Dada esa escasez de información, el estudio se centra en varias regiones francesas que cuentan con series de más de 25 años de datos de granizadas recogidos ininterrumpidamente. Esto es posible gracias a los “granizómetros”, sensores que permiten registrar las caídas de granizo. En concreto, Anelfa cuenta con más de 1.000 de estas estaciones. A partir de ahí, para calcular tendencias se utilizaron técnicas estadísticas ampliamente usadas en estudios climatológicos.

De las zonas analizadas, “solo en la región pirenaica ha aumentado la frecuencia de caídas de granizo registradas en los últimos 25 años”, destaca. Además, los científicos advierten de que los resultados de este trabajo en cuanto a frecuencias de granizo registradas no son extrapolables a otras áreas de estudio, ni siquiera a regiones cercanas debido, precisamente, a que las precipitaciones de granizo son muy irregulares en el espacio y en el tiempo.

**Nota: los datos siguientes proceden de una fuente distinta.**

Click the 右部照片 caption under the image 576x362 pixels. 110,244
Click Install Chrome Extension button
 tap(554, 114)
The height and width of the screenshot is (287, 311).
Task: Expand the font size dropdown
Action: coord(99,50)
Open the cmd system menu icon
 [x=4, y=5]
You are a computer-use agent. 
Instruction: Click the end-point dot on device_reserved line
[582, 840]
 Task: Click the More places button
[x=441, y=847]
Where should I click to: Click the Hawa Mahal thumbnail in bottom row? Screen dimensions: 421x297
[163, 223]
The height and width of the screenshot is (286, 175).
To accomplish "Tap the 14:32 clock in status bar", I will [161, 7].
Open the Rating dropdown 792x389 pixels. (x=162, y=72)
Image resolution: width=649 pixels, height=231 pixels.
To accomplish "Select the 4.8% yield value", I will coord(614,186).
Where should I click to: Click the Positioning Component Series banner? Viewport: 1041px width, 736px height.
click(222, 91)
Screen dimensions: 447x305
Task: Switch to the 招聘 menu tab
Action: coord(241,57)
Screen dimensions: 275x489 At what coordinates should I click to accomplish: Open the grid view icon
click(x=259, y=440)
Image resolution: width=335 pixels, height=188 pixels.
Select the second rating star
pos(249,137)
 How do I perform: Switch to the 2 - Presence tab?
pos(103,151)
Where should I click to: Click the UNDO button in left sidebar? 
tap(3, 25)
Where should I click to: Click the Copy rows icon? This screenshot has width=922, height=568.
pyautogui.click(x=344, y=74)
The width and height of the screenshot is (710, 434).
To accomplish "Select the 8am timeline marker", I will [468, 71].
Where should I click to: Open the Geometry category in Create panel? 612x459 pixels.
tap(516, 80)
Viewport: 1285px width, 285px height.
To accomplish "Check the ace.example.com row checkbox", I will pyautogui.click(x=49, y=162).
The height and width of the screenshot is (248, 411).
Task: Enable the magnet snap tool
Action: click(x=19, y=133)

Sin embargo, los científicos han utilizado los datos disponibles para tratar de llegar a conclusiones más generalizables. En el trabajo se buscaron tendencias de los campos atmosféricos que eran favorables a la aparición de tormentas de granizo y, en este caso, sí se observó una tendencia significativa en los últimos 60 años hacia entornos más favorables para que se formen tormentas de granizo. En el contexto de calentamiento global de la actualidad, “os entornos son más favorables para que se produzcan tormentas de granizo.

Por el contrario, un aumento del nivel de la cota de congelación, conocida como isocero –la altura a la que se encentra una temperatura de cero grados Celsius y a partir de la cual el granizo empieza a fundir- puede contrarrestar este efecto. Eso explicaría que, aunque se producen un mayor número de tormentas con potencial de granizo, en muchas de ellas el granizo se acaba fundiendo antes de llegar al suelo y solo las tormentas más severas y con granizo más grande acaban llegando a la superficie.